Standard contact tracing usually involves individuals who are symptomatic and know they are carrying the infection. Because of this, traditional contact tracing methods are challenging and problematic.

Oxford University’s Big Data Institute has proposed a solution for a mobile contact tracing application that is much more agile, traditional and scalable than manual contact tracing methods.

The team has developed a mathematical model that is designed to prevent epidemics when implemented on mobile devices by a large segment of the population.

It is headed to reduce manual contact tracing from 72 hours to four hours. By replacing weeks of manual work doing contact tracing, mobile apps can slow the spread much faster than traditional methods.

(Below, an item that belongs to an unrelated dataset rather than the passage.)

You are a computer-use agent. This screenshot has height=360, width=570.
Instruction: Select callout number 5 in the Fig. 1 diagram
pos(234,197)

For the proposed mobile tracing method to be effective, certain hurdles have to be overcome.

First, the majority of the population – which includes symptomatic and asymptomatic individuals – should voluntarily opt-in and adopt the application. The Oxford research team estimates that around 60% of the population will need to use applications for mobile tracing to reach enough new virus cases to have an impact on the spread of the virus.

Another challenge lies in widespread and accessible testing. For the application to work, the majority of the population will need access to reliable testing to properly and thoroughly survey potential outbreaks.

There is much evidence that the application of mobile technology, as well as the application of rigorous widespread testing, can reduce  infection and mortality rates.

Taiwan was able to better control the outbreak of Why?
A recent Stanford report shows how Taiwan – a country just 130km from the epicenter of the outbreak in China – was able to contain the outbreak without the drastic lockdown measures in place in many advanced economies.

How did Taiwan limit and control the spread of the virus? The report highlights five interconnected factors: pandemic preparedness, national electronic health records databases, widespread testing, big data analysis, and the use of mobile technology to track the movements of individuals who have contracted tested positive for

Within 72 hours of the outbreak, a comprehensive case identification protocol was established based on travel history. High-risk individuals were monitored through their mobile devices.

Health officials were then able to trace the activities of high-risk subjects and reduce the risk of further transmission through targeted isolation measures. Taiwan can serve as a template for mitigating future pandemics.

Balancing the public interest and data privacy rights.
Innovative initiatives are underway by major tech companies, notably Google, Apple and Facebook, to track and analyze how the virus is spreading, and measure the effectiveness of social distancing measures.

Facebook’s Data for Good project is designed to track users’ movements to measure and anticipate potential outbreaks.

In the context of the  outbreak, researchers, non-profits and public agencies can leverage data—that is, anonymized and aggregated—to evaluate and implement strategies to slow the spread. However, such initiatives raise concerns about transparency and data privacy rights.When the processing of PII is necessary for the public interest, it may be done without obtaining the consent of the data subject.